Riverbed at Networking Field Day 26: Demonstrating End-to-End Visibility from the Client to the Cloud
Riverbed has presented at Networking Field Day a bunch of times, but for the most recent event, we took a different approach than usual. We wanted to show a real example of how Riverbed’s solution provides both deep and wide visibility from the client to the cloud.
Rather than present 100 PowerPoint slides, we walked through troubleshooting an actual application performance problem. We still had a slide here and there to introduce the tool we’d use in that segment, but other than that we wanted our presentation to be as much demo as possible.
We built an environment of real client computers running over a real SD-WAN to real web servers in three AWS regions. We connected everything to our SQL backend, and we stood up internal and external computers running internal and public DNS. And to set the stage for our presentation, we purposefully caused poor application performance of our demo web application.
Level 1 helpdesk
I started with Portal, similar to how a level 1 helpdesk person would. We immediately saw a problem with our AWS East region and no indications that there was a problem with our SD-WAN. So, just like in an actual troubleshooting workflow, I escalated the ticket to the next engineer.
Visibility from the client perspective
Jon Hodgson, VP of Product Marketing at Aternity, analyzed the client-side with Aternity. Aternity uses agents installed locally on endpoints, whether those be workstations, mobile devices, servers, or even containers. Jon used the Aternity dashboard and DXI, or the Digital Experience Index, to confirm poor application performance on all computers, but he also discovered an unauthorized crypto miner on three machines.
Investigating a security breach
This was a security breach, so it was time to escalate to John Murphy, Technical Director at Riverbed, who played the role of a security engineer. John used NetProfiler to dig into the crypto miner application flows to determine where they were going, when they started, and what else on our network was infected. We believe that visibility is the foundation for robust network security, so to us it’s only natural to incorporate automated security investigation functions into our flow analyzer.
Though John got some great info in terms of the breach, he didn’t find the root cause of our application performance problem. So he escalated the ticket to the network team to see if there was a problem with the network itself.
Escalating to the network team
Brandon Carroll, Director of Technical Evangelists, used NetIM to look at the path in between clients and AWS. SD-WAN gateways looked healthy, core switches looked fine, and all our regions showed green in the dashboard.
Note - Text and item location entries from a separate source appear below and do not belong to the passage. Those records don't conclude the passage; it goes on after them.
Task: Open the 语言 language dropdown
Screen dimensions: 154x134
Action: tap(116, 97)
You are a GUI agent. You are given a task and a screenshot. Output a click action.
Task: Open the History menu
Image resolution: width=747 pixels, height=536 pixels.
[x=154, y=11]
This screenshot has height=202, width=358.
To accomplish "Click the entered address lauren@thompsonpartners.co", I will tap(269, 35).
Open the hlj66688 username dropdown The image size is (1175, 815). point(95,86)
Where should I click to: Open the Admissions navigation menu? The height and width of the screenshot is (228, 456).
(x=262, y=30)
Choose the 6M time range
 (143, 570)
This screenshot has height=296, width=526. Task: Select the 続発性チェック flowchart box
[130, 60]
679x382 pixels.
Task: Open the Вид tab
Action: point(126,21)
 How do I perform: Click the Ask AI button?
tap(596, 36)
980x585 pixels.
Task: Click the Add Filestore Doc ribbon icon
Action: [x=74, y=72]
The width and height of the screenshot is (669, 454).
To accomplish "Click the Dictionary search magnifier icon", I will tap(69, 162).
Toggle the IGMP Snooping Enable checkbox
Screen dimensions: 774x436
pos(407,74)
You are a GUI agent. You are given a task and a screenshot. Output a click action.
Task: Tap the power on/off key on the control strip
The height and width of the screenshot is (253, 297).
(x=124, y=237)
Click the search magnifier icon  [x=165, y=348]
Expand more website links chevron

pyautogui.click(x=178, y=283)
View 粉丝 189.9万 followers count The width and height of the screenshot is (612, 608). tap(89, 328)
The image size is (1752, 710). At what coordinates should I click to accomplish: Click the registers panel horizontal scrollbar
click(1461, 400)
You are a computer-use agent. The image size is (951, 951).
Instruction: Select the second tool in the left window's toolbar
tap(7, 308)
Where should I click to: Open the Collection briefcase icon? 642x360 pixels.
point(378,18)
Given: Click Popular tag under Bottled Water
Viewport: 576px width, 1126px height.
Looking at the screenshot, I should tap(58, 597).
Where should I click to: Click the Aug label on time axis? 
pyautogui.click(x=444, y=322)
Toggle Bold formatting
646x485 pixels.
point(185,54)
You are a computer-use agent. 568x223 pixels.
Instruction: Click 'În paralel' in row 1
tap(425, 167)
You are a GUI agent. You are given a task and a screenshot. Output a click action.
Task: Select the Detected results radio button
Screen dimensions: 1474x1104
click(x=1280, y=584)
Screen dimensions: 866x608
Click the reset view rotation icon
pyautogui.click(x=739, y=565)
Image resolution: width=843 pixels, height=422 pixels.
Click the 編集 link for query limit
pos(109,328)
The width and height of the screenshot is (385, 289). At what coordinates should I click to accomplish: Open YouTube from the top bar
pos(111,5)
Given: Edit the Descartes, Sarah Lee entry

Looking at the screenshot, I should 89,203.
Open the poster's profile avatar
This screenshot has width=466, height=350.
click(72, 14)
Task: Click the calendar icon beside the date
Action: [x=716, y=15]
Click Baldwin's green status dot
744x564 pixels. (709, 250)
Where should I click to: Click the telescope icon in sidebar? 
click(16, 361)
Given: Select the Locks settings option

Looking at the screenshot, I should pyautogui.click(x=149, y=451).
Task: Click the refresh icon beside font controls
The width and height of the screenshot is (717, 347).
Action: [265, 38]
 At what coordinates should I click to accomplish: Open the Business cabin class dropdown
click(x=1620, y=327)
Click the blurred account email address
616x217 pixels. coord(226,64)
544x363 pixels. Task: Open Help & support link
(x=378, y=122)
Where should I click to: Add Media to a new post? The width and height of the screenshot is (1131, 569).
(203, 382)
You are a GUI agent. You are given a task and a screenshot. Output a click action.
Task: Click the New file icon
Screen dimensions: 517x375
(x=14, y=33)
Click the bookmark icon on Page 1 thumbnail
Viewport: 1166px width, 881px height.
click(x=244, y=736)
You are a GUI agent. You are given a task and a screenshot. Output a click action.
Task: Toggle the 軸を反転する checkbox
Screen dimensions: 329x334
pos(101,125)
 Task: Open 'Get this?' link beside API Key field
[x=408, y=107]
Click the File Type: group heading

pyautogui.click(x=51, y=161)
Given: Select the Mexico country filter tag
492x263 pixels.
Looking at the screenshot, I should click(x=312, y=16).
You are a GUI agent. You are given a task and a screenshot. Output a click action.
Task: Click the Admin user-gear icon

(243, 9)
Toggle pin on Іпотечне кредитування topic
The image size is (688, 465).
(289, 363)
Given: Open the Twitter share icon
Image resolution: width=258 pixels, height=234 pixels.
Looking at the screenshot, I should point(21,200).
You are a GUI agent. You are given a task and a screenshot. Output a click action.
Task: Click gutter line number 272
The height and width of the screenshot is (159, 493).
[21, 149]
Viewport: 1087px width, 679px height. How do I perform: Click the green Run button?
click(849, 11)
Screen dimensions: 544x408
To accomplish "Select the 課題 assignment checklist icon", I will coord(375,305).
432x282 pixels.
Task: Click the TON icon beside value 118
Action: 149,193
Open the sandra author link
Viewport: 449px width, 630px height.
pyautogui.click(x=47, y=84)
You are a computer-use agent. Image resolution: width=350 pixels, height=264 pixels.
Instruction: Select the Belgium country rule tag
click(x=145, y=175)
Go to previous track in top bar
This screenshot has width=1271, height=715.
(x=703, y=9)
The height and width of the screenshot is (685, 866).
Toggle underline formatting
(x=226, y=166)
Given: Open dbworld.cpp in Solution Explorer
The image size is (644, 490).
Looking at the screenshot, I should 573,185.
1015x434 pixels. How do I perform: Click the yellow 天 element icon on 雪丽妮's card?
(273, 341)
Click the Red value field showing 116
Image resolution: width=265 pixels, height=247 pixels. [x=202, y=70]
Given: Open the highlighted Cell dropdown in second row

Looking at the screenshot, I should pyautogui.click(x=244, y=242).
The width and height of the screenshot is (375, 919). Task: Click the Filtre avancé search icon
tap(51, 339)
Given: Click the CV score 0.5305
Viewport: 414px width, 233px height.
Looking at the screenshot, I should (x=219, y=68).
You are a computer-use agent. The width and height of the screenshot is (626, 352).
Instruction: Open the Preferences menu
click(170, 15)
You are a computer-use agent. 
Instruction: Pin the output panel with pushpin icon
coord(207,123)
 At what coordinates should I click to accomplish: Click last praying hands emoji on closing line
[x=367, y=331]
It was time to get more granular, so Brandon introduced Riverbed’s synthetic testing tool, built right into NetIM.
Several tests were already running – in this case, HTTP tests which monitored successes, failures, and response times to our web servers. The metrics didn’t look good. Response times were high, and success rates were around 80%. And using some synthetic monitoring tests he created on the fly, he began to see strange DNS issues.
With this red flag, Brandon escalated the ticket to our last engineer, Vince Berk, CTO at Riverbed. Vince used AppResponse to analyze the specific TCP connections between our clients, DNS servers, and web servers.
Digging deep to find the root cause
AppResponse is a powerful analytics tool. It gives us the macro view of how applications are doing using visualizations of server response time, retransmission delay, connection failure and setup time, and an entire host of metrics that can be looked at individually or taken together as the application’s User Response Time. And since AppResponse gathers every single packet we throw at it, it’s also a full-fidelity visibility tool down to the most granular micro level.
And that’s exactly how Vince used AppResponse. He analyzed TCP flows, looked at individual packets, and ultimately found that DNS wasn’t load-balancing but was instead pointing all requests to the AWS East region. All this unexpected traffic overwhelmed our AWS East web server which negatively affected the performance of our application.
Remember that Portal is our macro view and usually our first step in troubleshooting, so the helpdesk may have figured out the root cause right away.
You can visit our NFD26 presentation, to see each of our visibility tools used independently to analyze different pieces of the puzzle.
Riverbed’s end-to-end visibility solution operates at the macro level to provide high-level metrics of application performance, but when it’s time to roll up your sleeves and get into the weeds, our tools provide the depth and breadth of end-to-end visibility at the micro level from the client, through the network, and to the cloud.